[Exercise data]
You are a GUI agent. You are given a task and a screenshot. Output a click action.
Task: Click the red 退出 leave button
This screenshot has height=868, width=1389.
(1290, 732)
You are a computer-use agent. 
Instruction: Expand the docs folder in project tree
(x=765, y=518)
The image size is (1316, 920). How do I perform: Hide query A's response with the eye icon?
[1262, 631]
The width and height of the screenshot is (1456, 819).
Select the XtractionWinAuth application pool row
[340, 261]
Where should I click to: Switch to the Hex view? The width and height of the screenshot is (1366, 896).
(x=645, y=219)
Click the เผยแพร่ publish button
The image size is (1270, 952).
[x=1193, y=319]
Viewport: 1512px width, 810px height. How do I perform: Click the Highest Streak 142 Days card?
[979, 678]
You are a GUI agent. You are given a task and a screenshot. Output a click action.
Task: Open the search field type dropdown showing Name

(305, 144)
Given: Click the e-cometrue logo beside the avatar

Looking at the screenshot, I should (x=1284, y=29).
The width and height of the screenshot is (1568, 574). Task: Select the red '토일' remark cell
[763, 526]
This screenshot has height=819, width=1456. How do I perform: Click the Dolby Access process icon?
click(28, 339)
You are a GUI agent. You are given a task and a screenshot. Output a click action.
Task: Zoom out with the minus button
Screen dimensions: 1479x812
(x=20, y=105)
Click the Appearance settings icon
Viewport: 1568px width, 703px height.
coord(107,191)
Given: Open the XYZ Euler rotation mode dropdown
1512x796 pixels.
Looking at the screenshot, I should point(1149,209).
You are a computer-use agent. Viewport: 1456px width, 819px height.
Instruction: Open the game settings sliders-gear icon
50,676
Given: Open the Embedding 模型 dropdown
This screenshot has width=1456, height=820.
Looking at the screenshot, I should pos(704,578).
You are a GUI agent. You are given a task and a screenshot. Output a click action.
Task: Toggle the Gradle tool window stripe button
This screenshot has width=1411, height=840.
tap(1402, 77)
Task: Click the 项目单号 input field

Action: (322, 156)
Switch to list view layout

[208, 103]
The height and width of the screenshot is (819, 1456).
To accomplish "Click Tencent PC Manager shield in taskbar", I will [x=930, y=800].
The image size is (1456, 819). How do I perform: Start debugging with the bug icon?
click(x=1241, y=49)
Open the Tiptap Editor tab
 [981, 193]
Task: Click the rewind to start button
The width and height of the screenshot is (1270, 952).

[Goal of the exercise] Everything in the records above should be written out again exactly.

[Your response]
You are a GUI agent. You are given a task and a screenshot. Output a click action.
Task: Click the red 退出 leave button
This screenshot has height=868, width=1389.
(1290, 732)
You are a computer-use agent. 
Instruction: Expand the docs folder in project tree
(x=765, y=518)
The image size is (1316, 920). How do I perform: Hide query A's response with the eye icon?
[1262, 631]
The width and height of the screenshot is (1456, 819).
Select the XtractionWinAuth application pool row
[340, 261]
Where should I click to: Switch to the Hex view? The width and height of the screenshot is (1366, 896).
(x=645, y=219)
Click the เผยแพร่ publish button
The image size is (1270, 952).
[x=1193, y=319]
Viewport: 1512px width, 810px height. How do I perform: Click the Highest Streak 142 Days card?
[979, 678]
You are a GUI agent. You are given a task and a screenshot. Output a click action.
Task: Open the search field type dropdown showing Name

(305, 144)
Given: Click the e-cometrue logo beside the avatar

Looking at the screenshot, I should (x=1284, y=29).
The width and height of the screenshot is (1568, 574). Task: Select the red '토일' remark cell
[763, 526]
This screenshot has height=819, width=1456. How do I perform: Click the Dolby Access process icon?
click(28, 339)
You are a GUI agent. You are given a task and a screenshot. Output a click action.
Task: Zoom out with the minus button
Screen dimensions: 1479x812
(x=20, y=105)
Click the Appearance settings icon
Viewport: 1568px width, 703px height.
coord(107,191)
Given: Open the XYZ Euler rotation mode dropdown
1512x796 pixels.
Looking at the screenshot, I should point(1149,209).
You are a computer-use agent. Viewport: 1456px width, 819px height.
Instruction: Open the game settings sliders-gear icon
50,676
Given: Open the Embedding 模型 dropdown
This screenshot has width=1456, height=820.
Looking at the screenshot, I should pos(704,578).
You are a GUI agent. You are given a task and a screenshot. Output a click action.
Task: Toggle the Gradle tool window stripe button
This screenshot has width=1411, height=840.
tap(1402, 77)
Task: Click the 项目单号 input field

Action: (322, 156)
Switch to list view layout

[208, 103]
The height and width of the screenshot is (819, 1456).
To accomplish "Click Tencent PC Manager shield in taskbar", I will [x=930, y=800].
The image size is (1456, 819). How do I perform: Start debugging with the bug icon?
click(x=1241, y=49)
Open the Tiptap Editor tab
 [981, 193]
Task: Click the rewind to start button
The width and height of the screenshot is (1270, 952).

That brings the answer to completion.